**Directions for this task:**
Return the records below character for character.

(Stored items)
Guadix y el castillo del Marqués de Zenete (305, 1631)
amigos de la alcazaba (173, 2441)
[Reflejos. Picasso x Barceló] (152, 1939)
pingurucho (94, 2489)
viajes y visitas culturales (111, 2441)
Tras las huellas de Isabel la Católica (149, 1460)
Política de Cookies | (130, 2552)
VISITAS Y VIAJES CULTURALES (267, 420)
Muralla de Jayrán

**Expected output:**
Guadix y el castillo del Marqués de Zenete (305, 1631)
amigos de la alcazaba (173, 2441)
[Reflejos. Picasso x Barceló] (152, 1939)
pingurucho (94, 2489)
viajes y visitas culturales (111, 2441)
Tras las huellas de Isabel la Católica (149, 1460)
Política de Cookies | (130, 2552)
VISITAS Y VIAJES CULTURALES (267, 420)
Muralla de Jayrán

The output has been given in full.